* 問題
1. 下のサッカー記事にある次の一文を英語に訳してください。「同校は昨夏の高校選手権と合わせ、初の年間2冠の偉業も成し遂げた。」
2. 下のサッカー記事によると、決勝の先制ゴールは試合のどの時点で生まれましたか。
3. 下のサッカー記事について、次の(a)〜(c)が記事の内容と合っているかを「はい」か「いいえ」で答え、判断の決め手となる記事中の語句をそのまま引用してください。
(a) 熊谷主将は4月から筑波大に通いながらLリーグ浦和でプレーする。
(b) 先制ゴールを決めた斉藤あかねは3年生である。
(c) 決勝では前半のうちに先制点が入った。
═════ 対象テキスト ═════
<全日本女子ユース(U-18)サッカー選手権:常盤木学園2-0浦和ジュニアユースレディース>◇8日◇宮崎・西都市清水台総合公園多目的広場◇決勝◇45分ハーフ

 常盤木学園(宮城)が、2-0で浦和ジュニアユースレディースを下し、大会史上初の3連覇を達成した。両チーム無得点で迎えた後半17分に、昨年まで相手チーム所属だったFW斉藤あかね(1年)が、先制ゴール。3月の卒業後にはLリーグ浦和入りするMF熊谷紗希主将(3年)とDF桜本尚子(同)も、闘志あふれるプレーで“因縁対決”を制した。同校は昨夏の高校選手権と合わせ、初の年間2冠の偉業も成し遂げた。

 攻めて、守って、ねじ伏せた。「浦和」と縁がある3人の活躍で、常盤木学園が危なげなく3連覇を決めた。攻めても攻めてもゴールが決まらない嫌なムードを、浦和育ちの1年生FW斉藤の一撃が吹き飛ばした。ペナルティーエリア前で自ら中に入れたボールが、百戦錬磨の3年生2人を経由して目の前に戻ってきた。思い切り右足を振り抜いて、値千金の先制弾を決めた。「どうしても私がゴールしたかった。うれしい」と声を震わせた。

 日本代表MF熊谷主将は4月から、筑波大に通いながらLリーグ浦和でプレーする。ボランチとして全員をもり立て、全日本ユース無敗のまま卒業を決めた。「浦和との対戦が決まって、本当に楽しみでした。Lリーグでは浦和のために頑張ります」と笑った。
═════ 提供データ ═════
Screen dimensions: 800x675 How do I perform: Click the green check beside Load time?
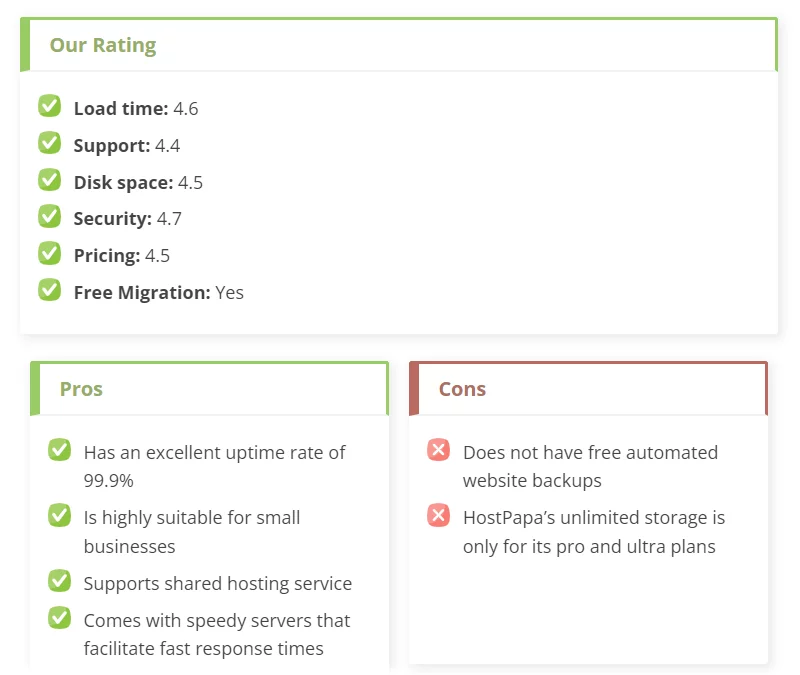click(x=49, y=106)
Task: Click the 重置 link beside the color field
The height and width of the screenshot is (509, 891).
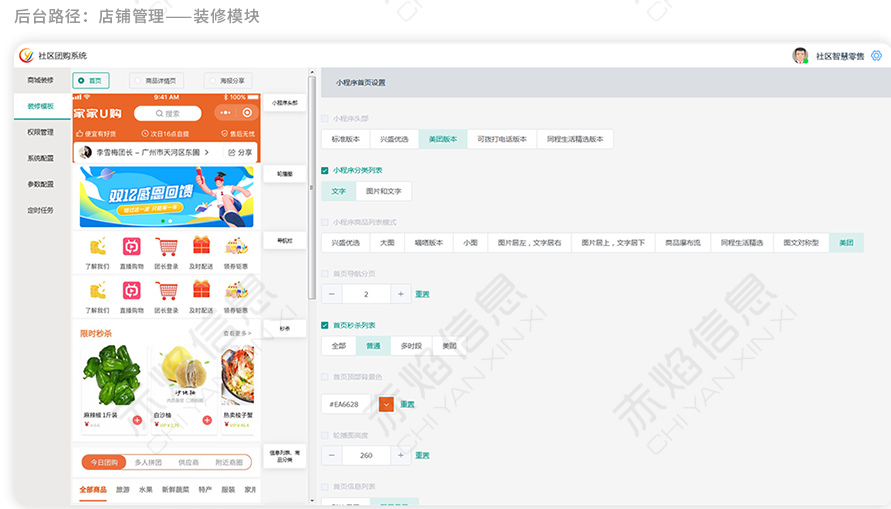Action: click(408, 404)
═════
═════ 提供データ ═════
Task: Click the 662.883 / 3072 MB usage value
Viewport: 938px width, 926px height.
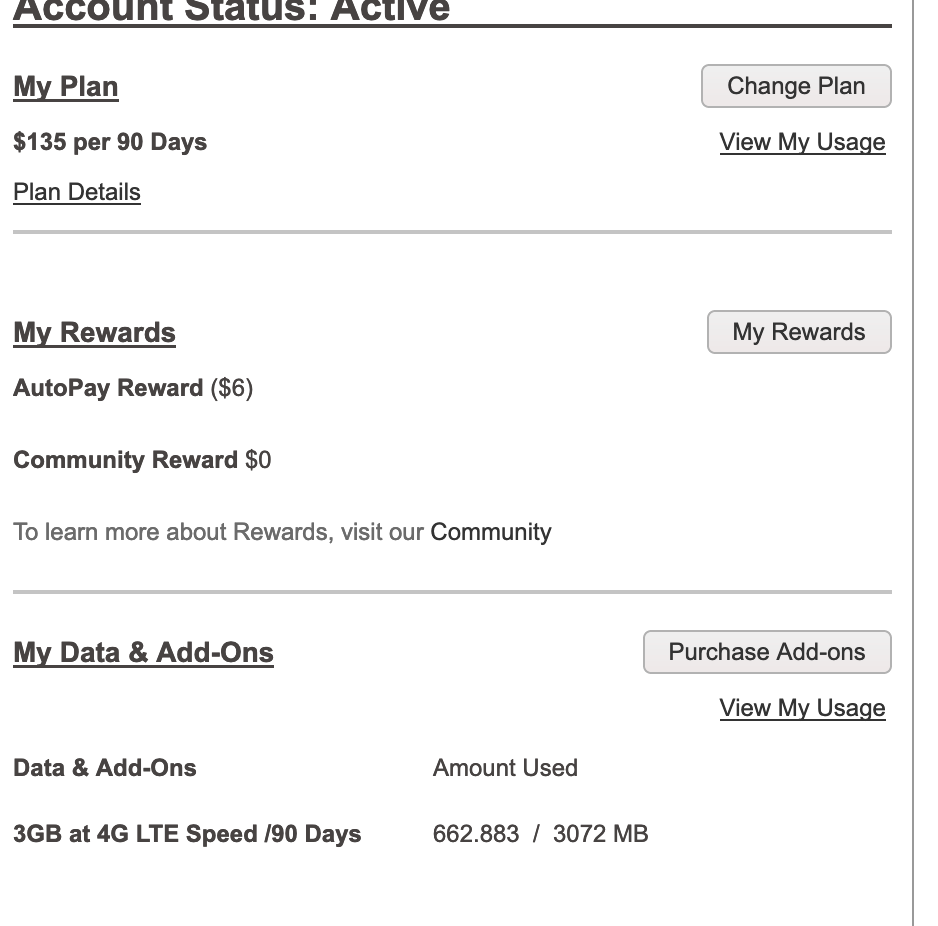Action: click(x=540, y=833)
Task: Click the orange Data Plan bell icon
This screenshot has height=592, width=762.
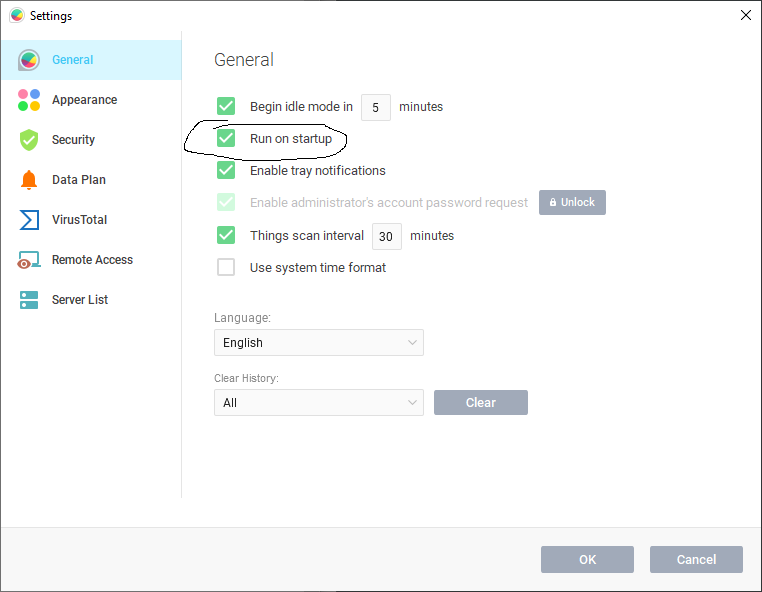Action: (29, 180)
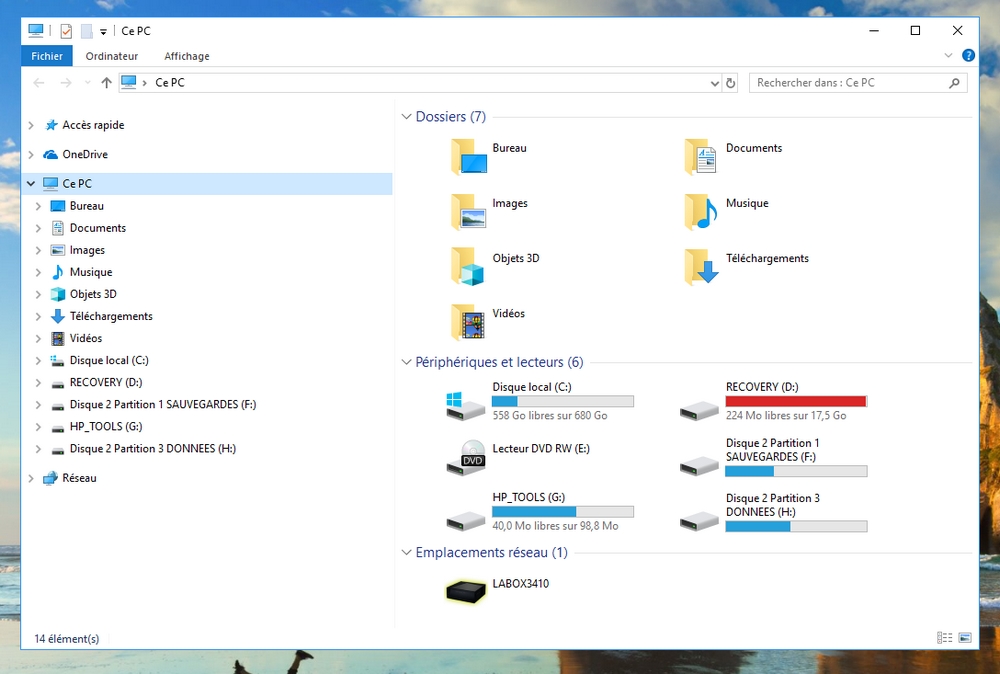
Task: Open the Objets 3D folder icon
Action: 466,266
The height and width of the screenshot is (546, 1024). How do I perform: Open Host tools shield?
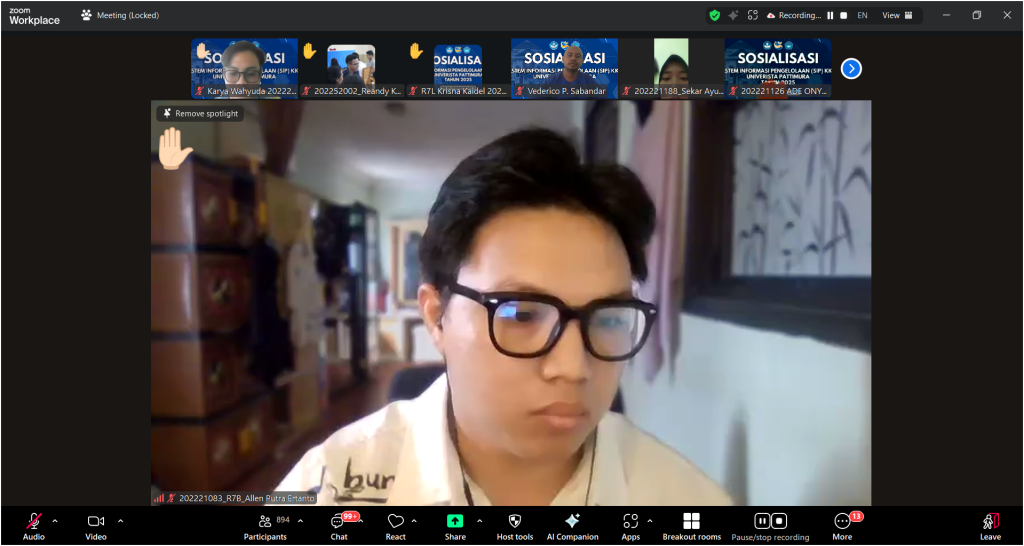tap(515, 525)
═════
═════ 提供データ ═════
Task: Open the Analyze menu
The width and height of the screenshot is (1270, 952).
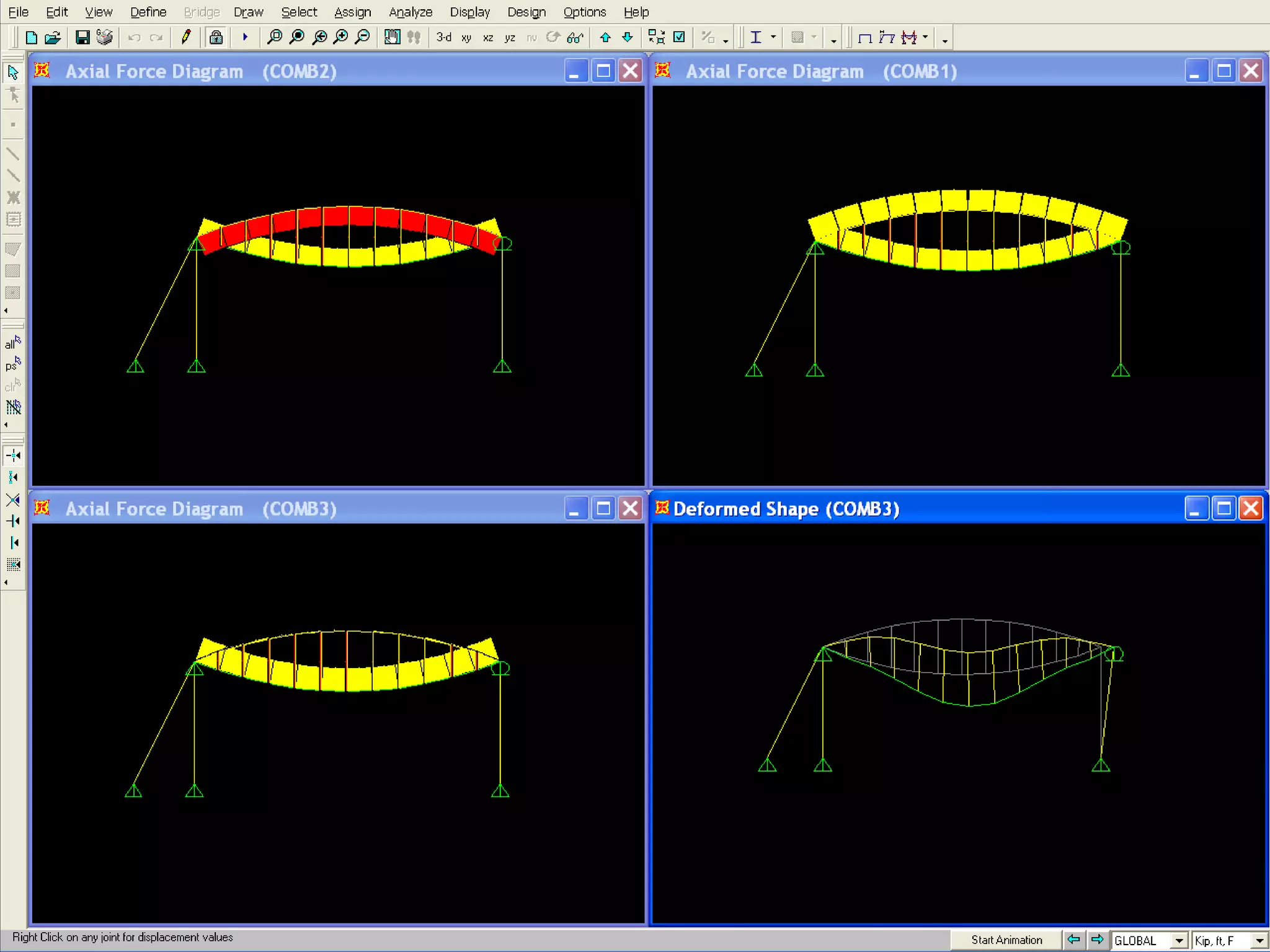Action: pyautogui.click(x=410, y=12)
═════
* 各問の解答
1. Together with last summer's high school championship, the school also achieved the feat of winning two titles in a single year for the first time.

2. 後半17分です。

3.
(a) はい。「筑波大に通いながらLリーグ浦和でプレーする」
(b) いいえ。「FW斉藤あかね(1年)」
(c) いいえ。「両チーム無得点で迎えた後半17分に」